Special Population Considerations

Carbotor requires specific precautions for certain patient populations:

• Pregnancy & Lactation: Categorized as Pregnancy Category D; reported to be found in human milk
• Elderly Patients: May require initial or subsequent dosage adjustments based on physical condition
• Patients with Renal Impairment: More likely to experience severe and prolonged myelotoxicity
• Previously Treated Patients: May experience increased frequency and intensity of neurotoxicity, particularly if previously treated with cisplatin

Administration Guidelines

For optimal therapeutic benefit and safety, healthcare providers should adhere to these administration guidelines:

• Courses should not be repeated more frequently than monthly under normal circumstances
• Premedication with antiemetics may reduce nausea and vomiting
• Prolongation of administration time (continuous infusion or over five consecutive days) may reduce gastrointestinal side effects
• Supportive transfusional therapy may be required for patients with severe myelosuppression
• Treatment should be discontinued if abnormal depression of bone marrow or abnormal renal/hepatic function occurs

Quality Assurance

Each Carbotor injection is manufactured under strict quality control protocols by Eskayef Pharmaceuticals Ltd., ensuring consistent potency, purity, and safety.
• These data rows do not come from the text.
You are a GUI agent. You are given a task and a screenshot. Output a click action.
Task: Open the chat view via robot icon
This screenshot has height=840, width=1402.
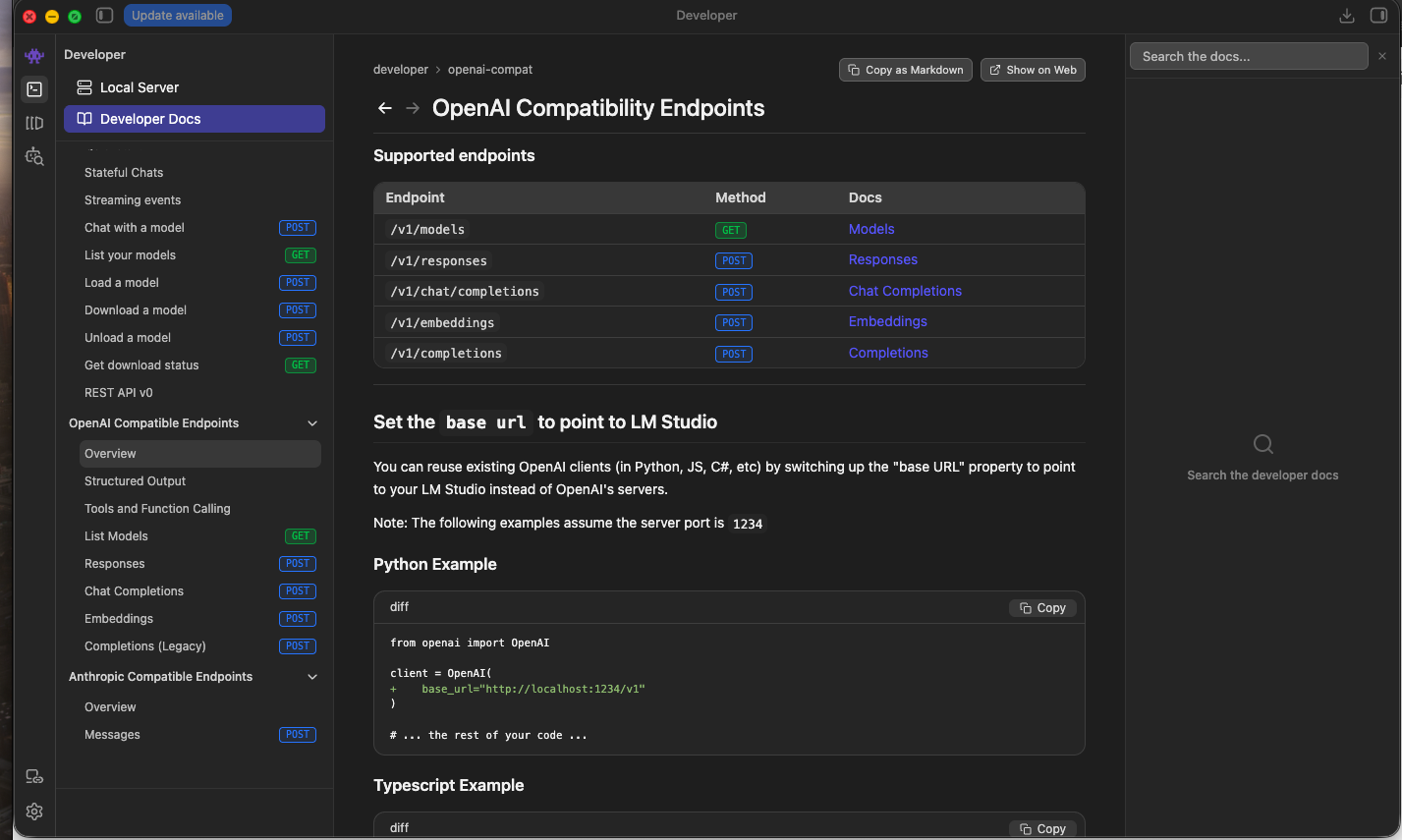[34, 56]
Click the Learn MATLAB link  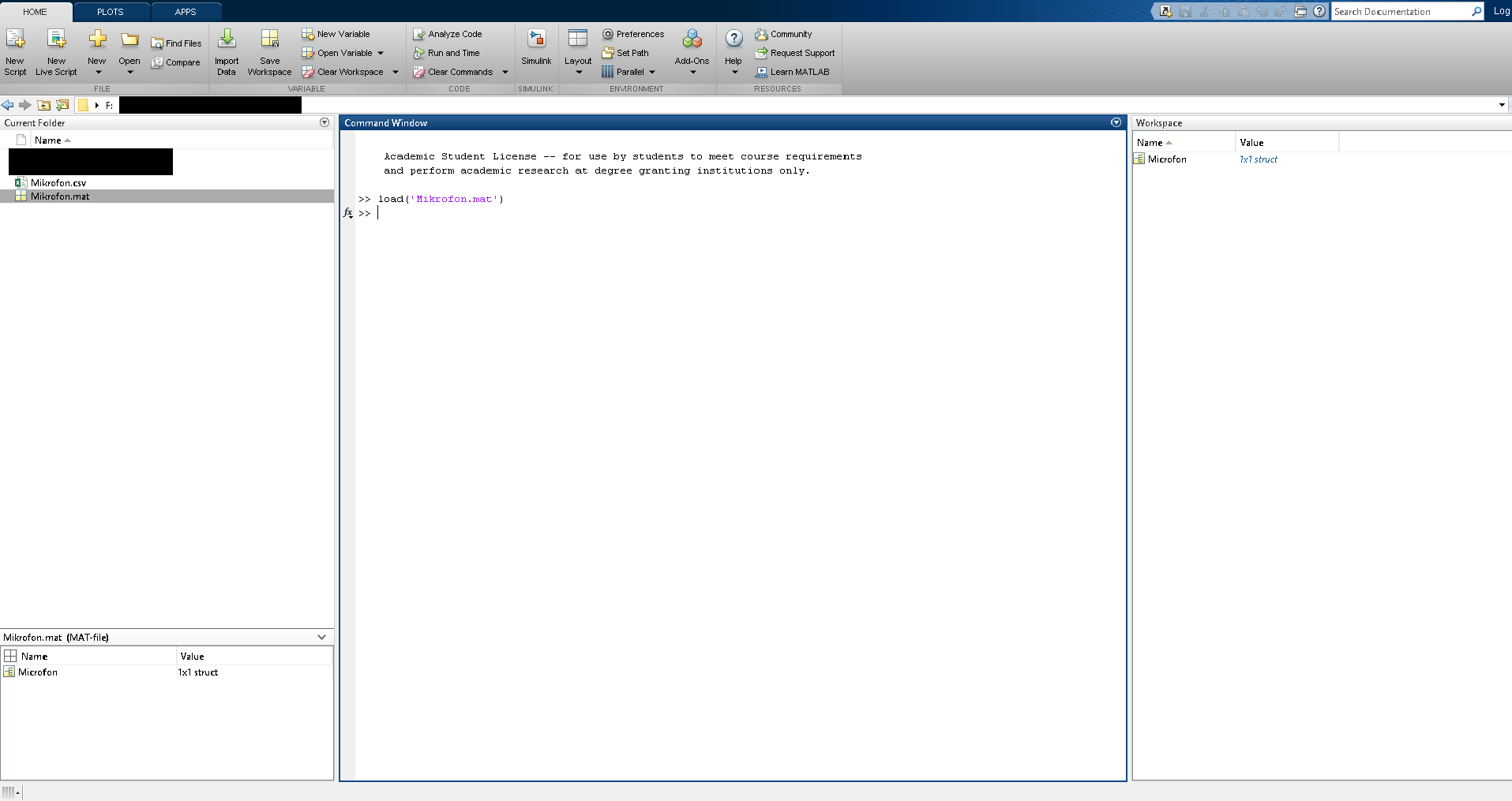click(799, 72)
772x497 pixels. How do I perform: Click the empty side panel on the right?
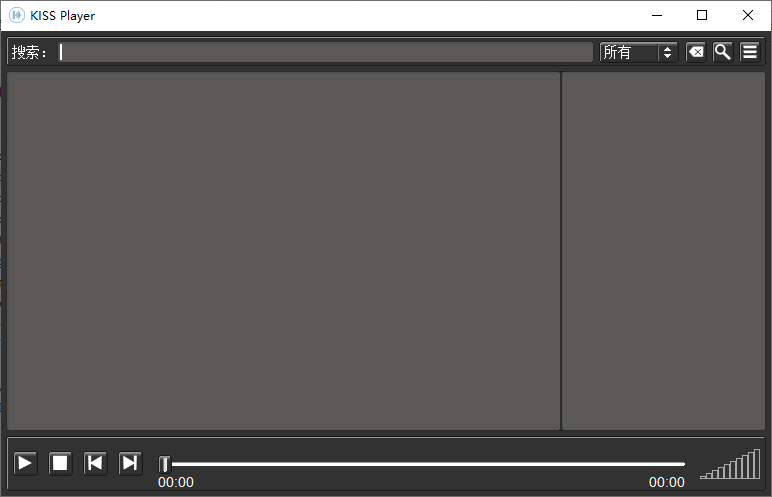[x=664, y=251]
With over three decades of pharmaceutical manufacturing experience, Eskayef has established itself as a provider of world-class medicines that meet international standards.

Storage & Handling

To maintain optimal efficacy and safety, Carbotor should be stored below 25°C in a dry place. Refrigeration should be avoided. As with all medications, Carbotor should be kept out of reach of children and handled according to established protocols for cytotoxic agents.

Conclusion

Carbotor 150 mg (Carboplatin) Injection represents an essential component in the treatment armamentarium against ovarian carcinoma. Its well-established efficacy in both initial and recurrent disease settings, combined with a manageable safety profile when properly administered, makes it a valuable option for oncologists treating this challenging condition. Through careful patient selection, appropriate dosing, and vigilant monitoring, healthcare providers can optimize the therapeutic benefits of Carbotor while minimizing potential risks, potentially improving outcomes for patients with ovarian cancer.